This is quite a broad question regarding constructions of categories of sheaves in geometry.
Let $\textbf{Sch}$ denote the category of schemes. Let $\textbf{SchAff}$ denote the full subcategory of affine schemes. Recall that this category is canonically isomorphic to the opposite of the category of commutative rings, which we denote by $\textbf{ComR}$. To any $X\in \textbf{Sch}$, we have the Abelian category of quasi-coherent $\mathcal{O}_X$-modules, which we denote by $\mathbf{QCoh(X)}.$ For an affine scheme $Spec(R)$ this is just the category of $R$-modules. Pullback allows us to arrange all this data into a 2-functor:
$$f^*: \textbf{Sch}^{op} \rightarrow \textbf{Ab},$$
where $\textbf{Ab}$ denotes the 2-category of Abelian categories. If we restrict this functor to $\textbf{ComR}$ it is particularly easy to understand: it sends a ring to its category of modules and pullback is just tensor product.

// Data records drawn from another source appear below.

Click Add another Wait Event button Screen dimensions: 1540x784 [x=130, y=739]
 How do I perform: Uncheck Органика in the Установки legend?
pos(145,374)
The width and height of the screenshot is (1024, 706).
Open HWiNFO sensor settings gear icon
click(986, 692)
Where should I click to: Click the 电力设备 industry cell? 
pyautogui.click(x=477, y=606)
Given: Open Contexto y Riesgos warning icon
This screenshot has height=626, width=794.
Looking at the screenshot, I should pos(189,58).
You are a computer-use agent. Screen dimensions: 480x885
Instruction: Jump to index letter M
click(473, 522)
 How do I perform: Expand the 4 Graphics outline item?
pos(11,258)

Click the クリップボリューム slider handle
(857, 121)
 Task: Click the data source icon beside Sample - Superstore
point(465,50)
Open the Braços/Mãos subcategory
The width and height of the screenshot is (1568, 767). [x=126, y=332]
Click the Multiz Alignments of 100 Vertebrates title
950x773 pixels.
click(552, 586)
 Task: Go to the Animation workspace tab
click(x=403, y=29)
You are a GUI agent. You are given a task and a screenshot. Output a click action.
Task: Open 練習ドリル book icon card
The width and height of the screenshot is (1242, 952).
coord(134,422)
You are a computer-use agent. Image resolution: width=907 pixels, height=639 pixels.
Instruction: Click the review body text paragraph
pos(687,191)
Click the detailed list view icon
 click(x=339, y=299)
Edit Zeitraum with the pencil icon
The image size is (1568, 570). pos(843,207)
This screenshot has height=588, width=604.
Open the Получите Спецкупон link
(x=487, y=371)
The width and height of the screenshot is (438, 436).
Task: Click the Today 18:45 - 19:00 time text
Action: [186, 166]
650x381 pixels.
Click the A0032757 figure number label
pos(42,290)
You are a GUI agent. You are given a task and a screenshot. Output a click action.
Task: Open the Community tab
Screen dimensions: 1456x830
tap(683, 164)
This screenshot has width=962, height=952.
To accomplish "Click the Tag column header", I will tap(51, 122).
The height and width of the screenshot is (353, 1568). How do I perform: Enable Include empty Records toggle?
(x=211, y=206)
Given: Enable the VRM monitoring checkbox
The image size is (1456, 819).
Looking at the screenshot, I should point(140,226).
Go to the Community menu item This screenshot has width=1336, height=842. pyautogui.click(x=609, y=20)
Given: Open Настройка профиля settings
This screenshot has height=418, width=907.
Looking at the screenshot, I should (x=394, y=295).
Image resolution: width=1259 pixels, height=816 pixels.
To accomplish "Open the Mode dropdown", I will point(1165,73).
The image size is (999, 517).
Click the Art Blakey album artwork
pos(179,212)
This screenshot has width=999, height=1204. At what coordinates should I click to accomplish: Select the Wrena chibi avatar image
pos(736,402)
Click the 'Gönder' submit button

This type of construction occurs all the time in geometry. For example, instead of quasi-coherent sheaves, we could take etale, or $\ell$-adic sheaves. If we restricted to smooth, complex schemes over $Spec(\mathbb{C})$ we could take $D$-modules. If we restrict to schemes over a finite field we could take arithmetic $D$-modules.
My first question is the following:
After strictifying, are all of these pullback functors right Kan-extensions from their restriction to commutative rings? If we took pushforward instead of pullback would they be left Kan-extensions?
We could also beef things up to the derived world. For example, in the quasi-coherent case, pullback would give the $\infty$-functor:
$$f_{\infty}^*: N(\textbf{Sch}^{op}) \rightarrow \textbf{Stab}_{\infty},$$ $$\;\;\;\;\;\;\;\;\;\;\;\;\;\;\; X \rightarrow D(X),$$ where $\textbf{Stab}_{\infty}$ is the $\infty$-category of stable $\infty$-categories, $N(\textbf{Sch}^{op})$ is the nerve, and $D(X)$ is the ($\infty$-categorical) derived category of quasi-coherent sheaves on $X$.
As above, this basic construction can be carried out in many different settings.
My second question is the following:
Are all of these pullback $\infty$-functors right Kan-extensions (in the $\infty$-categorical sense) from their restriction to $N(\textbf{ComR})$?